Tuesday, February 16, 2010

Cell Biology

I haven't written much about the shooting last week at the University of Alabama-Huntsville, simply because the story continues to take all kinds of bizarre twists and turns. For those without access, the Chronicle of Higher Education, online and via its Twitter feed, has done a particularly impressive job detailing the events and background of the alleged shooter Amy Bishop.

The one thing we can conclude so far is that people just don't "snap." The mainstream media always portrays these workplace tragedies, particularly in the initial days following the shooting, as a "disgruntled" employee who, in this case, was denied tenure and "snapped."

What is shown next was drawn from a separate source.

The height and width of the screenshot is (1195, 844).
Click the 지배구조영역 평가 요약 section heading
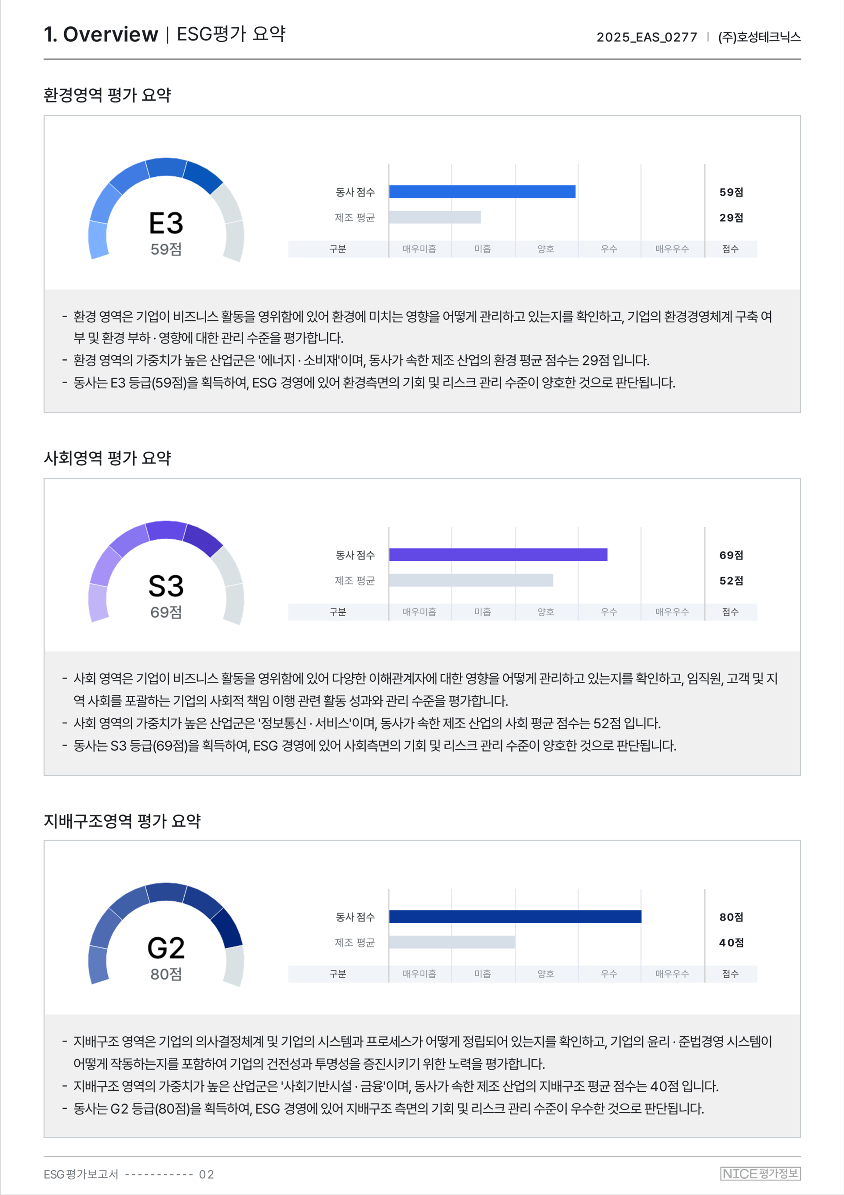pyautogui.click(x=122, y=821)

Wrong. What we now know is that Bishop had been denied tenure in the department of Biology quite awhile ago, that the meeting on Friday had nothing do with her status or tenure review, and that she had been going to a firing range for several weeks before the event.

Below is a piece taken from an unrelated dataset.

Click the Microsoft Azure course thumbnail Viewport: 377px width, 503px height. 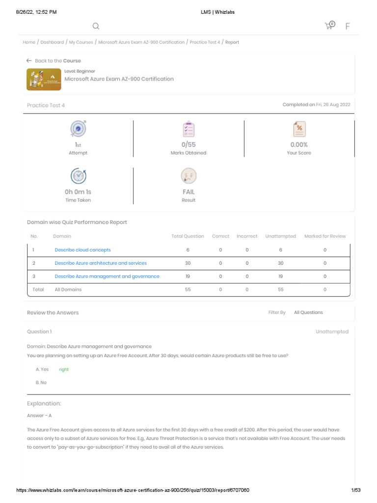click(44, 79)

Worse is the checkered past of the suspect, going all the way back to 1986 in Massachusetts. According to the Boston Globe, Bishop killed her brother in 1986 and, following the shooting, ran to a car dealership where she held up several employees and demanded a "get away car." Incredibly, she was never charged in either event.

Then in 1993 she supposedly emerged as a suspect in an attempted mail bombing of a Harvard Medical School professor, but never charged in that crime either.

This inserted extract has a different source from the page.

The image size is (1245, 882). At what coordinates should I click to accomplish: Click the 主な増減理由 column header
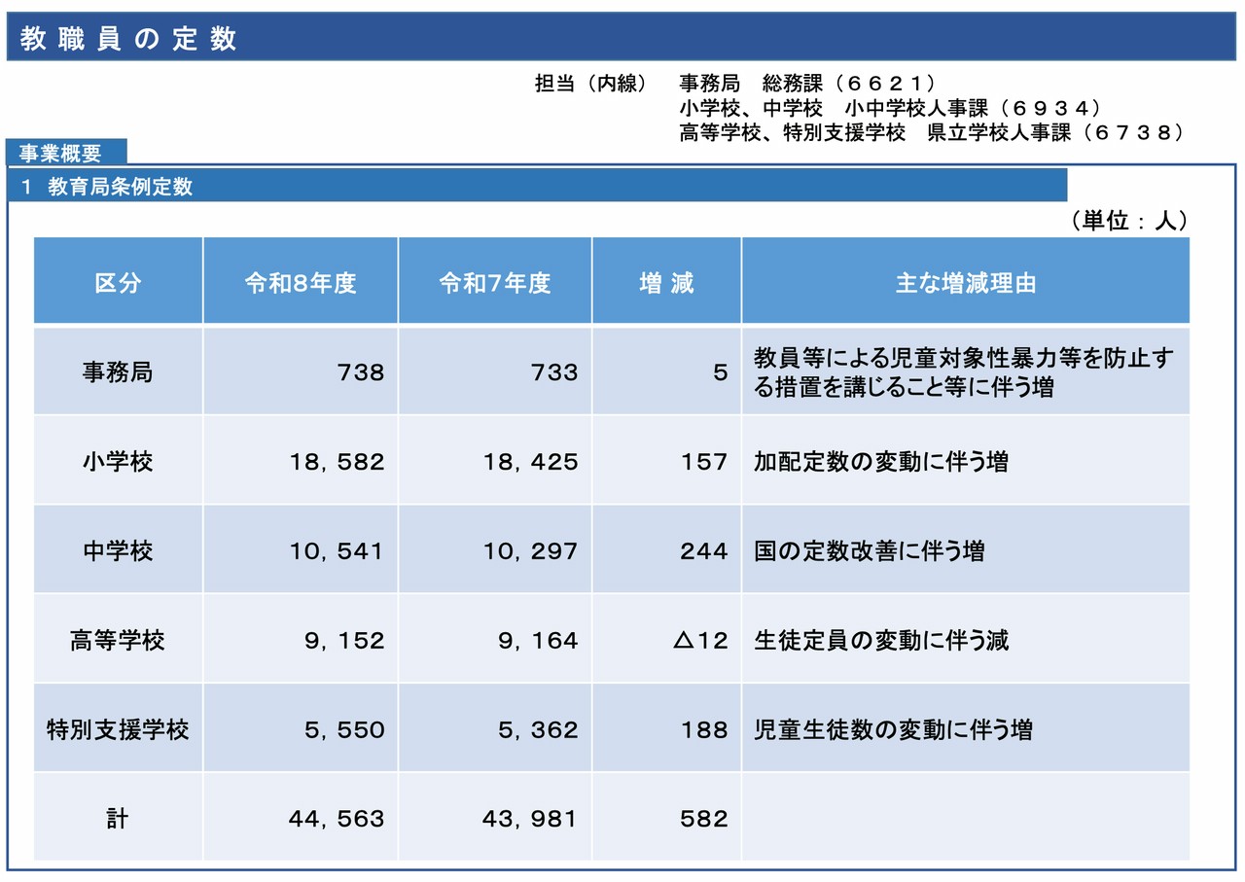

All of this goes to my point: violence rarely manifests itself out of thin air. People who go on workplace shootings usually have a long history of mental illness, violence, or both in their backgrounds.

I'm also disappointed to see several in academia and the media suggest that it is the tenure review process which may be at fault. Perhaps some things can be adjusted or tweaked, but it wasn't tenure rejection which led to the events in Alabama last week.

So far Bishop has been charged with capital murder in Alabama, making her automatically eligible for the death penalty. The recent revelations that she acquired the gun and went target shooting weeks before suggest this crime may have been an act of premeditation as opposed to duress. In that sense, she may actually end up in an 8'x8' cell on death row when all is said and done.

It will also be interesting to see how those in traditionally anti-capital punishment academia react to a professor, who killed a group of professors, ending up with a death sentence.

UPDATE: Bishop was also charged with assault in 2002 after punching out another woman at an IHOP over a booster seat. Talk about your Grand Slams.